───── Text passage

The Shadow & The Blade breathed new life into the Vortex campaign by introducing ways to play Dark Elves and Skaven that didn’t engage with what was, by then, a played-out experience, a solved game. Malus in particular is great fun, touring around the Southlands as more or less a one-man army, sending his bundles of scrolls home in return for the potions that allow him to function as an empire builder at all. Snikch has one absolutely broken feature but one is easy to ignore, and otherwise he’s running a micro heavy skirmishy type battleline that’s quite a challenge to wrangle on the field.
Finally, there’s The Twisted & The Twilight, the DLC that taught me it was OK to love Wood Elves. I nearly put this in Pay To Win. In my second run at the Sisters’ campaign finale, I took in a stack with something like twelve units of Warhawk Riders and three Dragons, plus the one the Sisters themselves were on. I had to go AFK for a few minutes to answer the phone and forgot to pause the game. When I came back, my army was winning the final battle by itself, keeping Throt’s forces at bay without me touching a single button. They were starting to fall apart when I stepped in, and it was my second attempt (my first army wasn’t up to the job at all), but they’re still just this side of broken. It’s basic Wood Elf fragility and their lack of allies in Vortex mode that keep them under control.

──────────

**Problems to work on**
A) Reproduce word for word the portion of the DLC passage starting at "The Shadow &" and ending at "on the field.".
B) Replicate verbatim the lines of the entries starting at the line that contains "Where should I click to: Close" and ending at the line that contains "I will point(402,1273).".
The DLC passage and the entries that follow it are unrelated material.

───── Task material

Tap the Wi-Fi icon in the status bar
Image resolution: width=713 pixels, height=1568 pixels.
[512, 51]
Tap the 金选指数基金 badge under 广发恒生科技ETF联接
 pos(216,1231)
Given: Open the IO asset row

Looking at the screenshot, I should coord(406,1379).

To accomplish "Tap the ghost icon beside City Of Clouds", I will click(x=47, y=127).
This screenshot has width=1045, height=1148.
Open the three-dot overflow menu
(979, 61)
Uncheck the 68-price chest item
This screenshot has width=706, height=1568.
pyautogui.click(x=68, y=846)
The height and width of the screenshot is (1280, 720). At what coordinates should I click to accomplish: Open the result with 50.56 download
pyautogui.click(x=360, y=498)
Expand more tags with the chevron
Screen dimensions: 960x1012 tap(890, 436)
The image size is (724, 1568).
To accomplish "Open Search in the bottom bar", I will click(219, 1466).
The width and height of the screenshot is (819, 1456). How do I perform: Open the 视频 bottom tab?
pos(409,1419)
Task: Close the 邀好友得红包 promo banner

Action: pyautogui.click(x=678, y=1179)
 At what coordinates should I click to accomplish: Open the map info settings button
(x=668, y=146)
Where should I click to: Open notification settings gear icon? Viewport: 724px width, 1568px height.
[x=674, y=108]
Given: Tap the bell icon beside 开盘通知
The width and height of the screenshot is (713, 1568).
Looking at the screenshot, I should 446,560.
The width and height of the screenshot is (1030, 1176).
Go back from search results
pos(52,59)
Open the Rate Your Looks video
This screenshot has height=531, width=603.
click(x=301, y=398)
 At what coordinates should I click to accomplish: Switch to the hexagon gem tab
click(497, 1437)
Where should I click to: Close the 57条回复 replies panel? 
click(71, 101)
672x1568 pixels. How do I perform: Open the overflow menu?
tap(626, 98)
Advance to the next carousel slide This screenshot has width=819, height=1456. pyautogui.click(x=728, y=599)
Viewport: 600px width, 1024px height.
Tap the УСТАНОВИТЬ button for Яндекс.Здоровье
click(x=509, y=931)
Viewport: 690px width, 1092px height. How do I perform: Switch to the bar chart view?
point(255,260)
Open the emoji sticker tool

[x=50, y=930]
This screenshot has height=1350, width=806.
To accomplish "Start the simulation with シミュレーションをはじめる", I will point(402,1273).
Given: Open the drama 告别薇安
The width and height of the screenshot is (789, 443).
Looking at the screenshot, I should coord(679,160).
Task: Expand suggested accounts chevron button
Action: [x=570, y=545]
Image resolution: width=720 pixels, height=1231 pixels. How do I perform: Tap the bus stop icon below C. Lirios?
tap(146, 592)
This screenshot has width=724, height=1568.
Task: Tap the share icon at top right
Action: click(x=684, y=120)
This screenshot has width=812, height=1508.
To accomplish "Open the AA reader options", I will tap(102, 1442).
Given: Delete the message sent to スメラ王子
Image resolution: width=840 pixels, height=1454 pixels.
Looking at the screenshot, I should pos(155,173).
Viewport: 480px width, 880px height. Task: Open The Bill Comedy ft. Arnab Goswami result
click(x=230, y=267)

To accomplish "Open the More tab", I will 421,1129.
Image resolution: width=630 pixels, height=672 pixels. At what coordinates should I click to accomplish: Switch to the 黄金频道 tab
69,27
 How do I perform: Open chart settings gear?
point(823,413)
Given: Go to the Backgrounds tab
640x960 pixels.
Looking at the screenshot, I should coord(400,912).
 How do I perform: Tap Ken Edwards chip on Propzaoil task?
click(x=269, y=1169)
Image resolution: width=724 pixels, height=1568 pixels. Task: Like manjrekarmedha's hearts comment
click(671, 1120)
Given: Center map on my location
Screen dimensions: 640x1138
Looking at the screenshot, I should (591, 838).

──────────

**Answers to the exercise**
A)
The Shadow & The Blade breathed new life into the Vortex campaign by introducing ways to play Dark Elves and Skaven that didn’t engage with what was, by then, a played-out experience, a solved game. Malus in particular is great fun, touring around the Southlands as more or less a one-man army, sending his bundles of scrolls home in return for the potions that allow him to function as an empire builder at all. Snikch has one absolutely broken feature but one is easy to ignore, and otherwise he’s running a micro heavy skirmishy type battleline that’s quite a challenge to wrangle on the field.

B)
Where should I click to: Close the 57条回复 replies panel? 
click(71, 101)
672x1568 pixels. How do I perform: Open the overflow menu?
tap(626, 98)
Advance to the next carousel slide This screenshot has width=819, height=1456. pyautogui.click(x=728, y=599)
Viewport: 600px width, 1024px height.
Tap the УСТАНОВИТЬ button for Яндекс.Здоровье
click(x=509, y=931)
Viewport: 690px width, 1092px height. How do I perform: Switch to the bar chart view?
point(255,260)
Open the emoji sticker tool

[x=50, y=930]
This screenshot has height=1350, width=806.
To accomplish "Start the simulation with シミュレーションをはじめる", I will point(402,1273).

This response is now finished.